**Task**
Copy out, from the entries below, each line that holds the string "view".

**Data records**
---+---

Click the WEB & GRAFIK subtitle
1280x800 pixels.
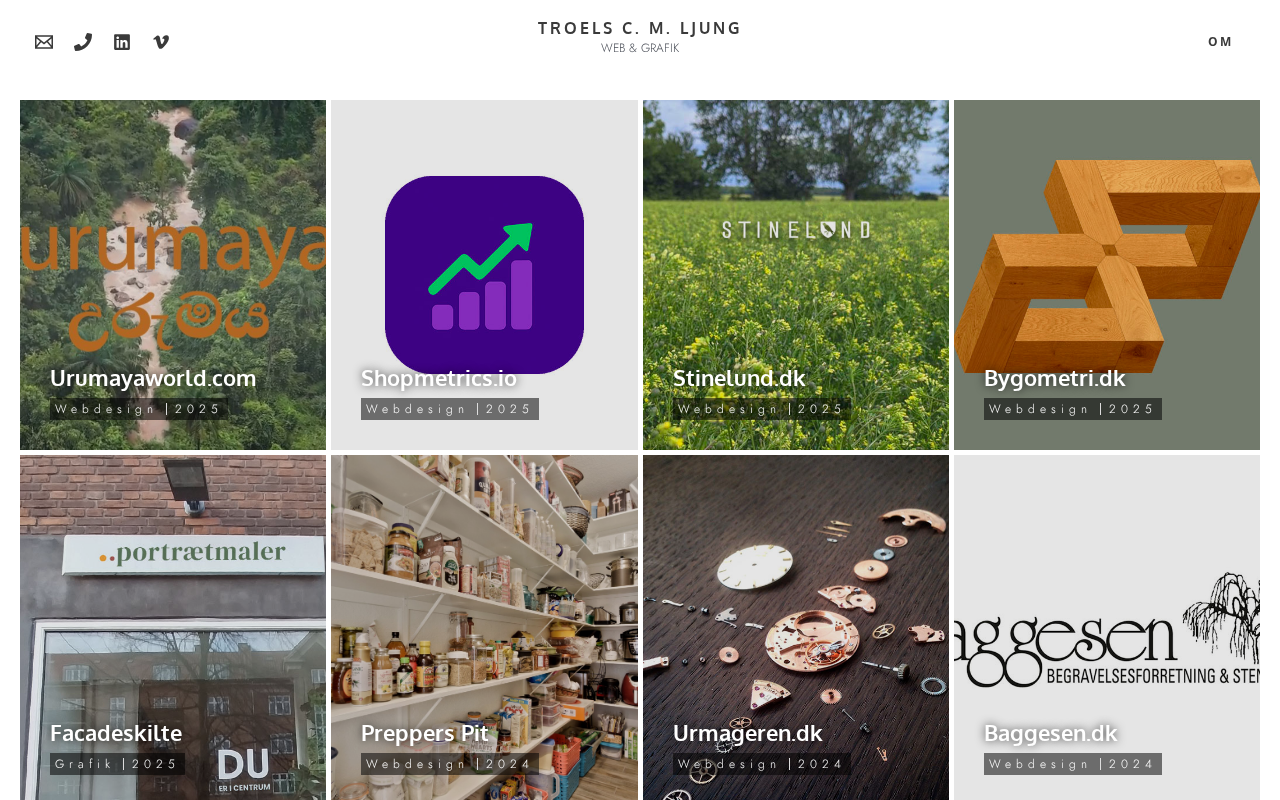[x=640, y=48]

---+---

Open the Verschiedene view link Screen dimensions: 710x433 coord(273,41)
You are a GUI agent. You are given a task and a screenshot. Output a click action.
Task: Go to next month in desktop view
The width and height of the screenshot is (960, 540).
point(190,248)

---+---

**Written answer**
Open the Verschiedene view link Screen dimensions: 710x433 coord(273,41)
Task: Go to next month in desktop view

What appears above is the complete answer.